Hak Asasi Manusia (HAM) adalah bagian dari setiap manusia sejak lahir. Namun, sejauh apa siswa sekolah menengah memahami pentingnya menghormati hak tersebut?
Itulah pertanyaan awal yang mendorong kami, empat mahasiswa dari Universitas Bina Sarana Informatika (UBSI), Program studi Sistem Informasi-Daulia Artika Samdani, Sahda Nabilah, Eugenia Inez dan Grace Simanungkalit-untuk turun langsung ke lapangan. Tepatnya di MTs At-Taqwa, sebuah sekolah menengah pertama yang terletak di kawasan Belendung, Tangerang.
Dari Ruang Kelas, Kami Belajar BersamaÂ
Tangerang, 22 Mei 2025  - Menjadi hari yang cukup bersejarah bagi kami dan adik-adik di MTs At-Taqwa. Di ruang kelas yang sederhana namun penuh semangat, kami menyampaikan materi tentang HAM dengan pendekatan yang jauh dari kata membosankan. Kami menghindari ceramah panjang, dan memilih metode yang lebih bersahabat seperti diskusi terbuka, permainan, kuis, dan simulasi kasus.

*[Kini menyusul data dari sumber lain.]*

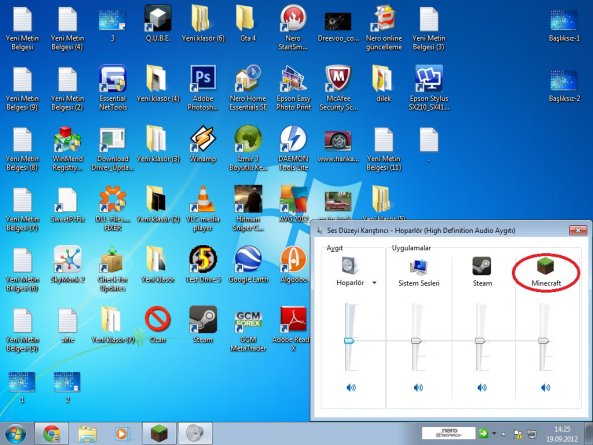Mute the Sistem Sesleri volume
The width and height of the screenshot is (593, 445).
click(x=418, y=387)
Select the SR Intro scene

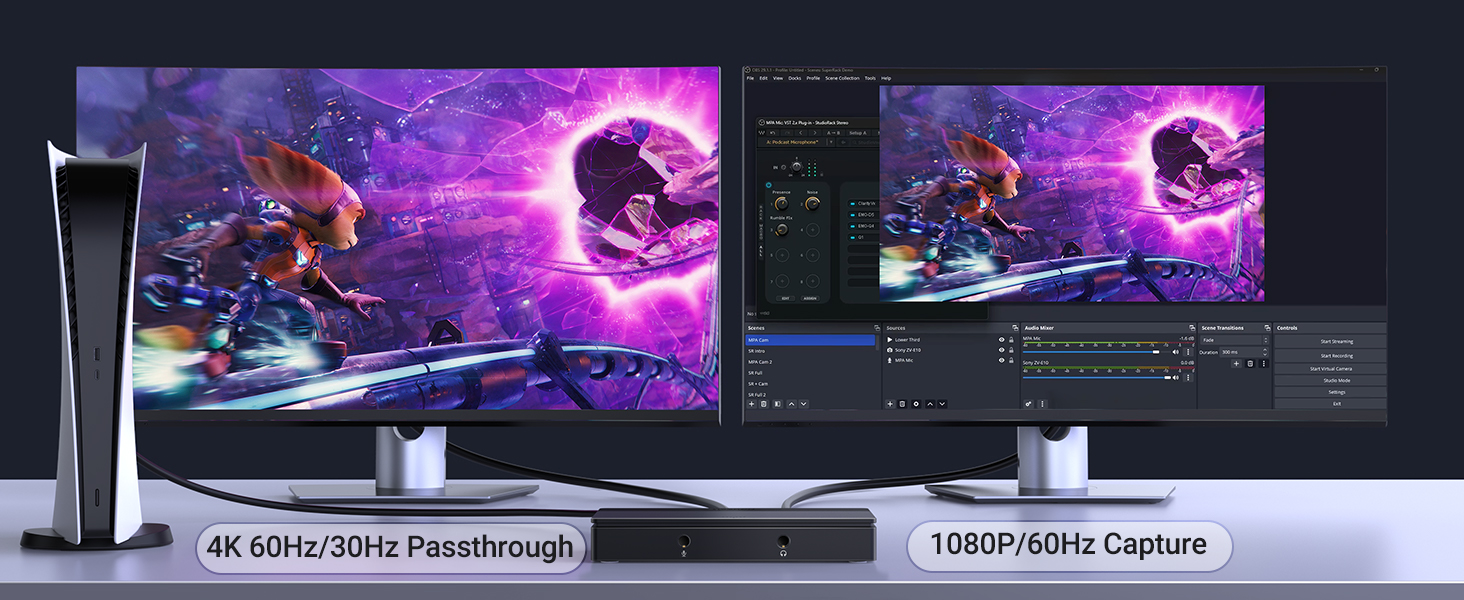(x=757, y=351)
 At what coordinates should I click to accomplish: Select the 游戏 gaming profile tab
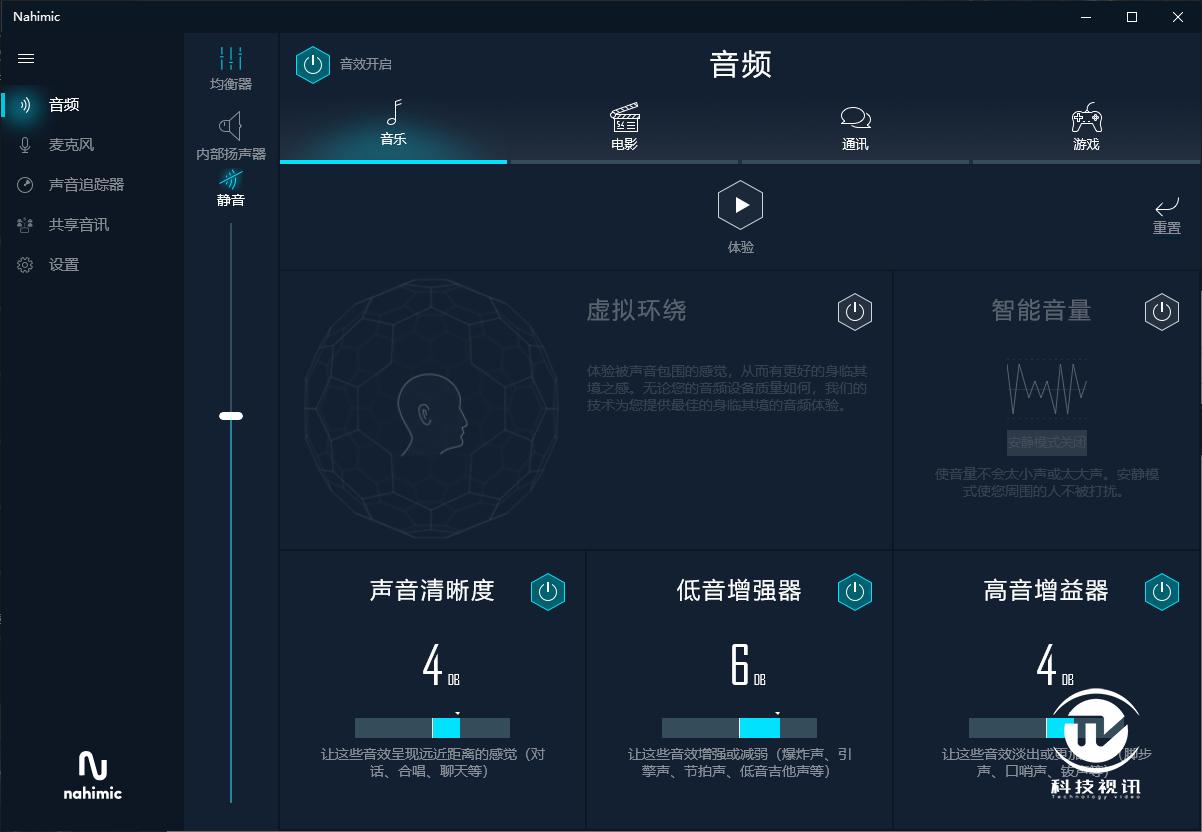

Kami tidak datang sebagai "guru", melainkan sebagai teman belajar. Kami ingin membangun pemahaman, bukan sekadar menyampaikan definisi.
"Kalau ada teman dihina karena beda agama, itu termasuk pelanggaran HAM enggak, Kak?" tanya seorang siswa.
Pertanyaan itu membuat kami tersenyum. Artinya, mereka mulai mengaitkan materi dengan realitas mereka sendiri.
Hasil Nyata dari Pendekatan Sederhana
Agar tidak hanya sekadar "masuk telinga kanan keluar telinga kiri", kami melakukan pre-test dan post-test sederhana. Hasilnya mengejutkan namun membahagiakan. Pemahaman siswa tentang HAM meningkat drastis.
Sebelum kegiatan, hanya 30% siswa yang tahu pengertian HAM. Setelah kegiatan, angka itu melonjak ke 90%. Kemampuan mereka mengidentifikasi pelanggaran HAM di sekolah pun meningkat, dari hanya 30% menjadi 80%.
Semua capaian ini bukan karena kami luar biasa. Justru kami belajar bahwa metode sederhana bisa berdampak besar---asal disampaikan dengan hati.